In Java, superhighways zoom all directions out of Jakarta -- and stop. (One gets to Bogor, a hill town an hour away, another a third of the way across West Java.) To go the 620 miles from one end of Java to the other, you have to risk life and limb on bus-truck-car-pedicab- bicycle-pedestrian-clogged two-lane highways. Java's villages are 55 percent literate but less than 1 percent electrified. Transmission lines soar over Java's 35,000 villages but supply power just to industry, government installations and the rural and urban middle class.

It is possible to bring a modern highway system, literacy, rural electrification, credit systems, a free market, and 10,000 small factories and workshops to rural Java in 10, 15, or 20 years. Too much time has been lost already. (Admittedly such ventures have been stalled because the government first put its priorities on agriculture and population control. But gross corruption has also bit deeply into revenue that should have gone into these projects.)

Rural electrification could come quickly. A $2 billion project, assisted by loans from the World Bank and Asian Development Bank, calls for massive power generation from Sumatra's Bukit-Asam coal mine and Java's Suralaya steam plant, a far-reaching grid-transmission system, and local distribution of power by substations. By spending an extra $350 million to $400 million a year, it would be possible to light up all 35,000 Javanese villages in 10 to 15 years. Indonesia could pay for this out of earned oil revenues.

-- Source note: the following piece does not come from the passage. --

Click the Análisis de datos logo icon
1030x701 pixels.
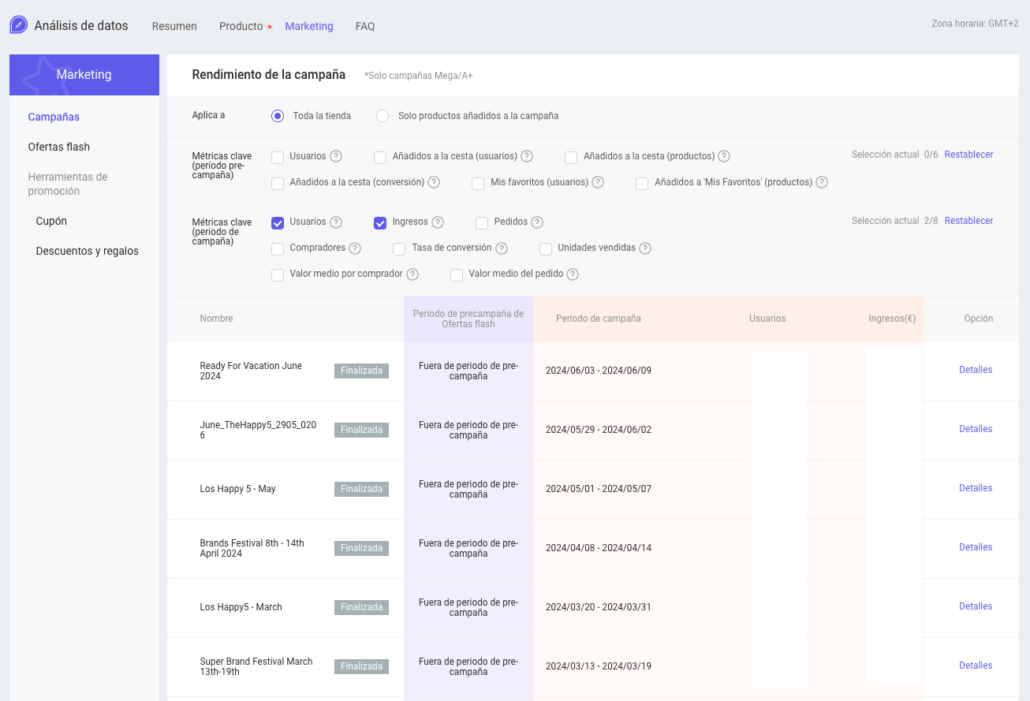pyautogui.click(x=18, y=25)
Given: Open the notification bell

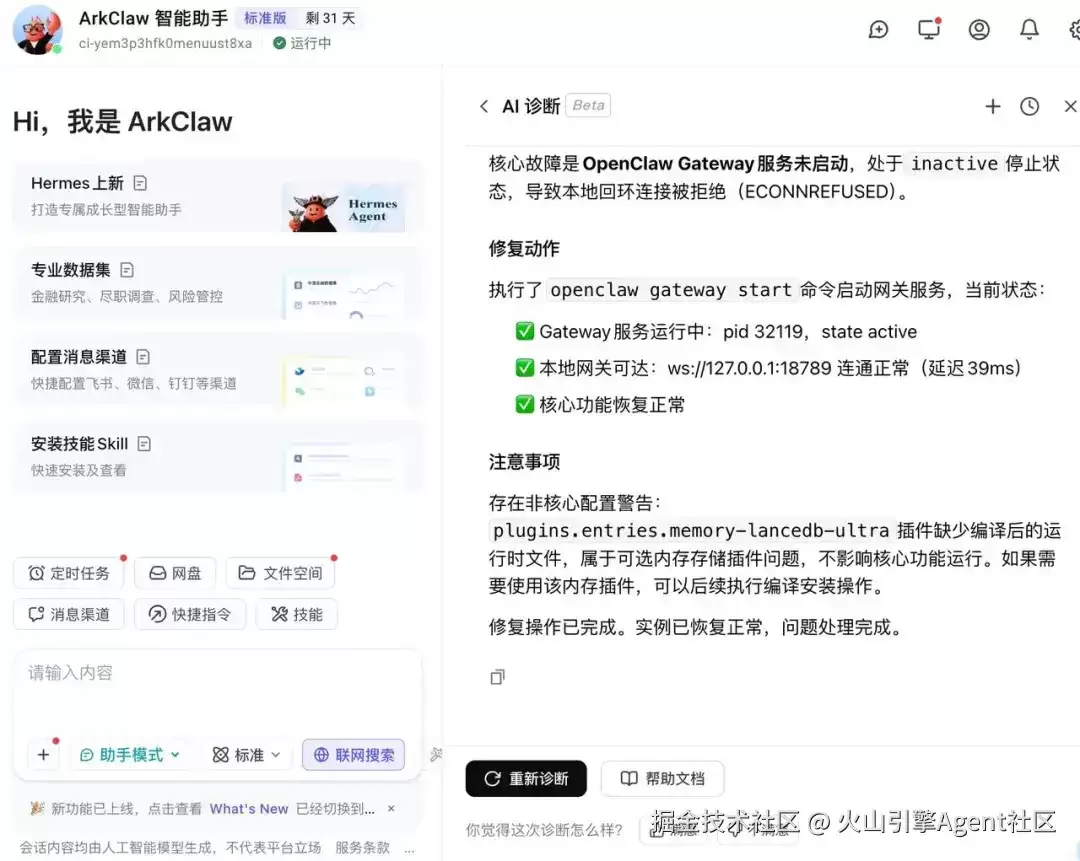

It will take more time to electrify the outer islands of Indonesia, but they are generally developing vigorously and lack Java's crushing population pressures.

Indonesia's 4 to 5 million ethnic Chinese seem ready to invest. Yet the Suharto government has imposed restrictions on the Chinese in favor of pribumi,m or Javanese businessmen. (Such restrictions, however, backfire because the Chinese figure out how to get around all the new red tape.)

The Japanese are also prepared to help. This year they are lending experts on the technology, financing, and management of small-scale industry to the Indonesian government. They will also start developing small-scale engineering shops for subcontracting, linked to some 200 joint ventures Japan is involved in.

As Japanese Ambassador Masao Sawaki explained it to me, "What we'll do, starting in 1981, is transfer the parts for assemblage, one by one, to local small-scale industries. For example, transistors are very simple. We'll teach the Javanese villagers to make them. Give them the raw material and say, 'Here, you make it.' If they bring in a product that is not acceptable, we will teach them again. The Indonesians are now deciding what parts they want to make."

The Japanese, like everybody else, are concerned that last month's anti-Chinese riots signal a rising tide of xenophobia.

But it is not the villagers who are experiencing this xenophobia. Uprooted villagers may experience it -- those without jobs and without hope, caught in cities where there is no longer any place for them. And Jakarta's fast-growing middle class may experience it -- those frantically pursuing Western life styles.

But the villagers are not that way. They grasp what technology has done for them in agriculture and are naturally eager for all the industrial skills they can get. It's a new spirit, elan, and dynamism one finds in every village. Suharto's government reminds one of an ancient Javanese king, who, when villagers brought him bananas in tribute, contemptuously threw them aside. Had he unpeeled the bananas, he would have found that each one contained solid gold.

Suharto's biggest problem is also his greatest untapped resource: the energy and dynamism of Java's villagers. They could give him the answer he needs if he'd only go, and ask, and listen.